It’s been a difficult year. Our three cats passed away within 14 months, these animals had been our family the past two decades. Now we have three cremation urns on a memory table, cold ceramic and wood where there had been warmth.
The firsts are hurdles. First time coming home and not being greeted. First time alone in the house. Waking up on your own. Being in a room in the dark, knowing there’s nothing else out there. If you stop and think about it, the emptiness can really hurt. A system that worked so beautifully is gone.
There’s a group of five wild turkeys who live in our neighborhood. Mind you, turkeys have been home to New England for ages. At my house, we’ve seen various groups marching through the yard most every season. No group stays around for very long. These five turkeys were different; they’ve stayed together as an intact unit for the past summer and fall.
We’ve seen them about four months. That’s pretty rare.
Every day, several times a day, the turkeys walk a rough half-mile oval from their nesting trees, across several grassy properties, two narrow roads, through a small forest and back again. We’ve named these birds the five wise men, although they all appear to be female. They’ve stuck together, and have been a welcome sight. Turkeys have a reputation for their strength, speed, and ferocity, but our wise men have kept to themselves, among us.
For the past few weeks, I’ve been feeding bread to the wise men. This hasn’t been a regular occurrence–I feed them when I can. The turkeys cross through our backyard and I have to be ready with the bread or I’ll miss my opportunity. The turkeys stop by our bird feeders and spend about ten minutes on our property before they move on. I’ve fed them about half-a-dozen times, always throwing bits from the safety of my front door stoop.
The first time I tried feeding them, I approached them on the lawn and they did not like that. They moved to avoid me, their heads all turned in my direction. When I tossed a few bits of bread, I might as well have been chucking baseballs. The turkeys scrambled away, they didn’t appreciate my presence.
In subsequent days, I learned that if I stayed at my front door railing, I could toss them bread bits and they’d cautiously eat.
Something wonderful happened to me the other day. I saw the wise men in the backyard and I brought my bread outside. On impulse I left my front door stoop and made my way up the side yard.
I was giving up my protections. I didn’t care.
They weren’t expecting me there. For them, a man was approaching and it was time to react.

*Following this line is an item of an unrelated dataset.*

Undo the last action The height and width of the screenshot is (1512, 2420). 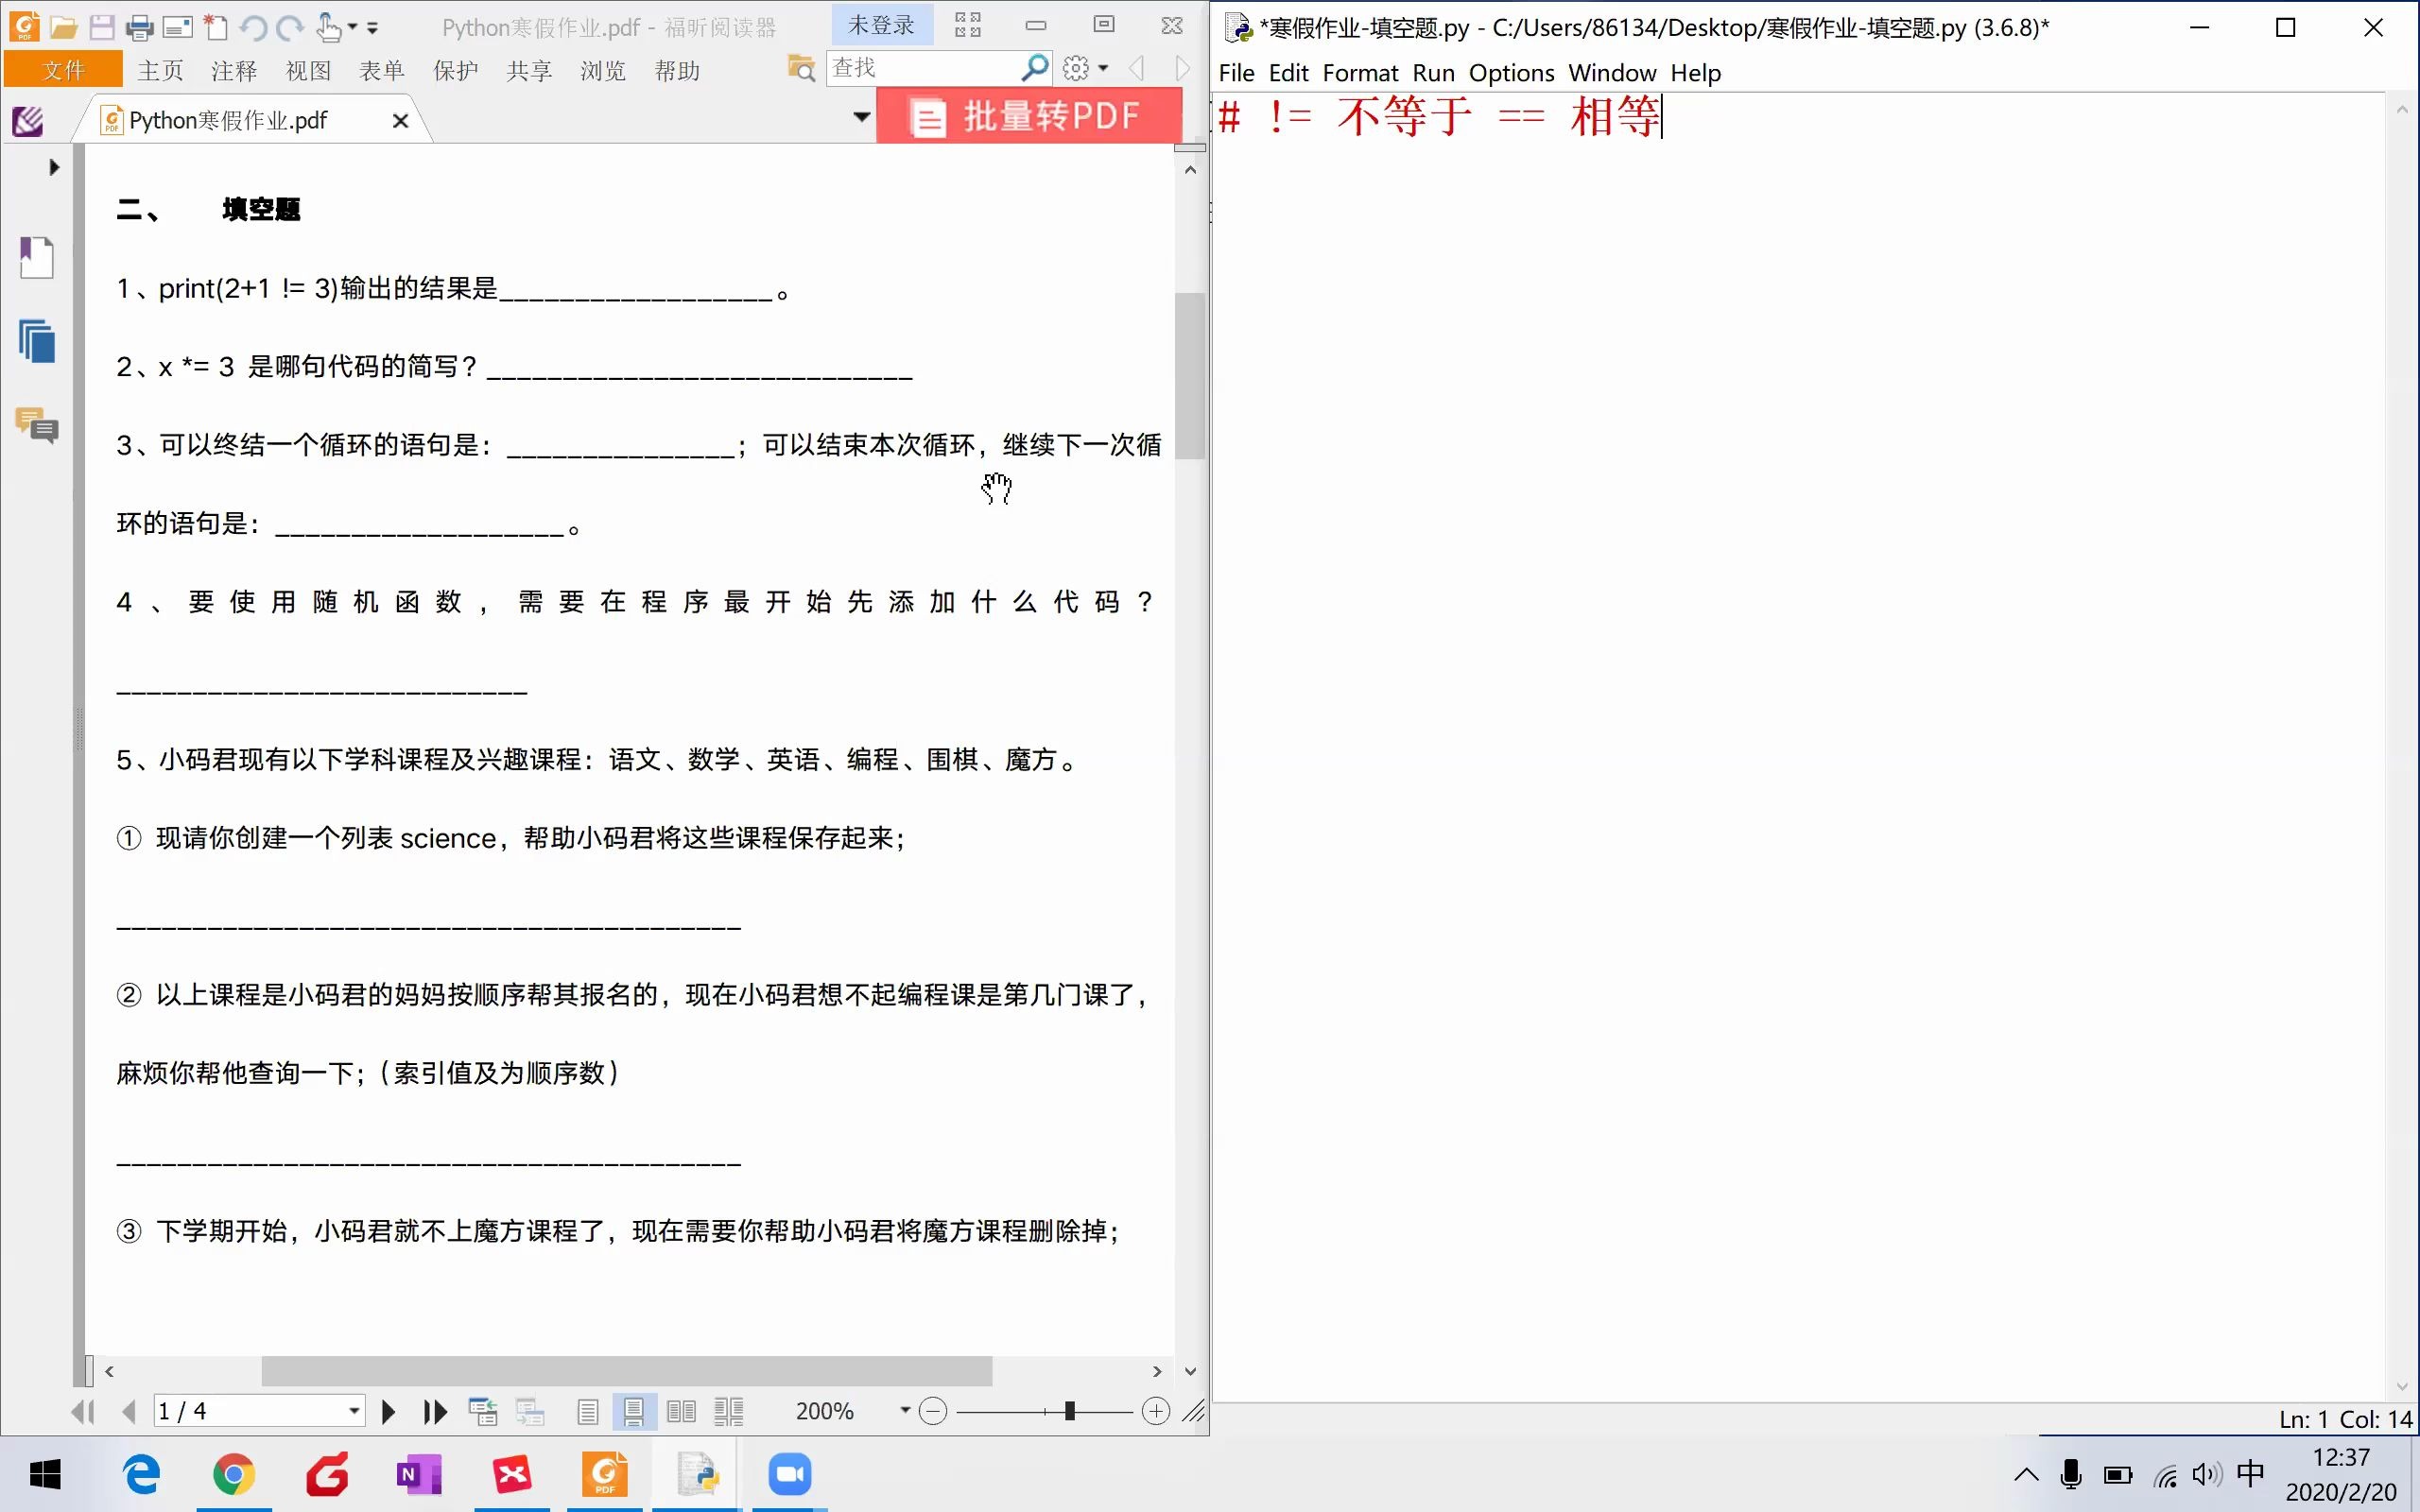click(256, 27)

Cocked heads looked me in the eye, and then came recognition. The wise men didn’t flee; the two leaders approached and greeted me with sounds I did not know but understood.
I offered them the bread. I wasn’t exactly standing amongst them, but I was certainly with them. I tossed them the food and they ate.
Theirs was a simple action of animals coming towards me, to be fed. What an incredibly moving moment!
I’d never thought I’d experience that again.
For years I’d fed my cats, and Petey and Jadey and Mellie had their vocabularies, not just for feeding, but specifically for me, at meal time. The wise men had their vocabulary too, these creatures of power some twenty-million years in the making. They spoke to me, addressed me. They knew this man was ok. He brought good food. He was trusted.
I heard sounds on the grass that I would never hear on the stoop. The turkeys were in constant audible communication with each other. They offered sounds to me. The people on my street don’t hear these sounds. People with families hear their own sounds.
I live in an empty house. Outside, there’s a family who for one day let me stand with them. Let me tell you, acceptance is a powerful thing.